I don't think the big banks falling will be anywhere near the catastrophe we now assume in the wake of the "Too Big to Fail" fiasco. The middle-class has woken up, and are moving to credit unions en masse. Banks like Chase are sneering at people with less than $100k in deposits... but it's purely "sour grapes." Customer and community committed credit unions are eating them alive, and they can't hope to compete, because they're still enmired in toxic debt.
posted by Slap*Happy at 8:20 PM on March 3, 2012 [4 favorites]


God, I hope you're right, Slap*Happy. I'd love to see some numbers.
posted by Trochanter at 9:13 PM on March 3, 2012 [2 favorites]


Assuming so, the next step is making sure they, not we, own that toxic debt. See my link above.
posted by clarknova at 9:34 PM on March 3, 2012


The cameraperson's zoom and focus tics are making me nauseous.

Indeed. That was really bad.
posted by bz at 9:37 PM on March 3, 2012


Slap*Happy, that isn't always true. I recently closed my CU accounts *because they golden parachuted some execs who made disasterous decisions, and raised fees higher than BofA.
posted by dejah420 at 10:17 PM on March 3, 2012 [1 favorite]


The cameraperson's zoom and focus tics are making me nauseous.

I think it's an artifact of auto-focus shifting between objects at different focal lengths rather than intentional manipulation of the lens by the shooter. Still, annoying either way.
posted by scalefree at 10:19 PM on March 3, 2012 [1 favorite]

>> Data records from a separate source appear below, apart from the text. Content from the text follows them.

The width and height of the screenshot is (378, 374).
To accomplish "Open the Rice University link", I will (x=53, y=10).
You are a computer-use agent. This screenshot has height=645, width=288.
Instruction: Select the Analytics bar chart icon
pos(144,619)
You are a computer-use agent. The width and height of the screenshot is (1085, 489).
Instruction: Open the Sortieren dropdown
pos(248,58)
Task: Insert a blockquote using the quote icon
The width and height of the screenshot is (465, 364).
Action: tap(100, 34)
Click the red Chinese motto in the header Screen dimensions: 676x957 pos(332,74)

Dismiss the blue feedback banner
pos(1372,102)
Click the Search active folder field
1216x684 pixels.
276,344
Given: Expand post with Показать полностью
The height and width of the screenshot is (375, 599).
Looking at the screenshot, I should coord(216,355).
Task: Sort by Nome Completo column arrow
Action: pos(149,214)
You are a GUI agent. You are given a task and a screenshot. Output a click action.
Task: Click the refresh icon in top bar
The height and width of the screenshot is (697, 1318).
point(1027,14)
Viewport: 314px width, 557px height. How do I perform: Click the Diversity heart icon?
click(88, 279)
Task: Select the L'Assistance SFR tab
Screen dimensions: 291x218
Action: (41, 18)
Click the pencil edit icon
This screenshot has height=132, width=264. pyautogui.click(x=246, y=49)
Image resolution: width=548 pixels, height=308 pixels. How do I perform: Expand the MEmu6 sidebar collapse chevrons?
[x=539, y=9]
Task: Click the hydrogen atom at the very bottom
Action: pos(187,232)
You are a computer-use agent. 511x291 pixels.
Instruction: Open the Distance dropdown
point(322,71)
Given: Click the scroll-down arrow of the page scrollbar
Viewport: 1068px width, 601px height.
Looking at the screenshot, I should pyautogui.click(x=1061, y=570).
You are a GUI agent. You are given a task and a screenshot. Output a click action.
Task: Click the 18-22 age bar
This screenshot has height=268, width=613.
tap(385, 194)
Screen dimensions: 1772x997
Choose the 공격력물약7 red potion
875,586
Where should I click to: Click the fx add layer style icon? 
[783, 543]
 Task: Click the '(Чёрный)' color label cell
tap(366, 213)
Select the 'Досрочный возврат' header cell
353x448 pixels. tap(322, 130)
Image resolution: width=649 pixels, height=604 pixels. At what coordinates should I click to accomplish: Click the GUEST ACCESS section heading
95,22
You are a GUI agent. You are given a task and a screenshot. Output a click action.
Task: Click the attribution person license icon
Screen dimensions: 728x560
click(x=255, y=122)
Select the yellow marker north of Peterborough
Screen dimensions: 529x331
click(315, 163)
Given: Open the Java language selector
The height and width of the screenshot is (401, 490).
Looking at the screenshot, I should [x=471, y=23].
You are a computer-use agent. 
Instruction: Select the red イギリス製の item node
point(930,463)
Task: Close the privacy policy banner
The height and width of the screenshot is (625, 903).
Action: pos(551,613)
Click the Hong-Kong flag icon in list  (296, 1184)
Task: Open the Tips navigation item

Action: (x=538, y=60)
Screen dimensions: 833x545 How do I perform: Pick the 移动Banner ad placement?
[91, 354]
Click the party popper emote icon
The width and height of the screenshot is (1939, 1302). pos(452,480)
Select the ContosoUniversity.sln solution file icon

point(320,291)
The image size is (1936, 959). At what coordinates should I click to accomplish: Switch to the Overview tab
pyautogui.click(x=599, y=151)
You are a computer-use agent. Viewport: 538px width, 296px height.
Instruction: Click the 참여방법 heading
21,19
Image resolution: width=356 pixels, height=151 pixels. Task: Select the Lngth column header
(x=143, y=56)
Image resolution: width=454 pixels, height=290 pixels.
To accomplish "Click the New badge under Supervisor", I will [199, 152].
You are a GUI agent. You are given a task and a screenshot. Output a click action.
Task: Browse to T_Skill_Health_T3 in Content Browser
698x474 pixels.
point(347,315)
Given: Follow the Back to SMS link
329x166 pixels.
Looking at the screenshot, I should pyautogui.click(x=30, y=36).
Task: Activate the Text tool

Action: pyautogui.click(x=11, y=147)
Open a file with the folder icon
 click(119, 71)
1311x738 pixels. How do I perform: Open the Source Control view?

Metafilter: constantly interrupted by people who think they are adding to the discussion.
posted by zippy at 10:19 PM on March 3, 2012 [7 favorites]


I went with a credit union over a decade ago. They made the mistake of wanting to participate in the housing bubble, and got in after everyone who had a legitimate chance of buying a house that would be a sound investment had already done so. They went broke or were about to do so and the CU regulators forced them to be acquired by another, healthier CU.

I went with a CU because I assumed they would be conservative. Not all were. I am guessing they felt the need to do risky stuff to match interest rates on savings and CDs with other banks.
posted by zippy at 10:25 PM on March 3, 2012 [1 favorite]


Transcript, anywhere? I'm old-fashioned, and I really don't enjoy watching video presentations and would prefer to read the information (assuming its new information, and not stuff that Taibbi has already written).
posted by moonbiter at 11:14 PM on March 3, 2012 [1 favorite]


Just read the article in the second link. It covers the punchline.
posted by clarknova at 11:25 PM on March 3, 2012


feels like the definition of preaching to the converted.

And what action is getting more done? Doing that or getting the political structure to do something?
posted by rough ashlar at 4:53 AM on March 4, 2012


The big retail banks are on the ropes.

Commercial real estate is an exposure for not only banks but insurance.

And Commercial Real Estate is hurting.
posted by rough ashlar at 4:58 AM on March 4, 2012


The woman pleading "What do we do, Matt? What do we do?" breaks my heart a little.
posted by El Sabor Asiatico at 9:26 AM on March 4, 2012


I found "The Big Short" by Michael Lewis to be a good explanation. YMMV.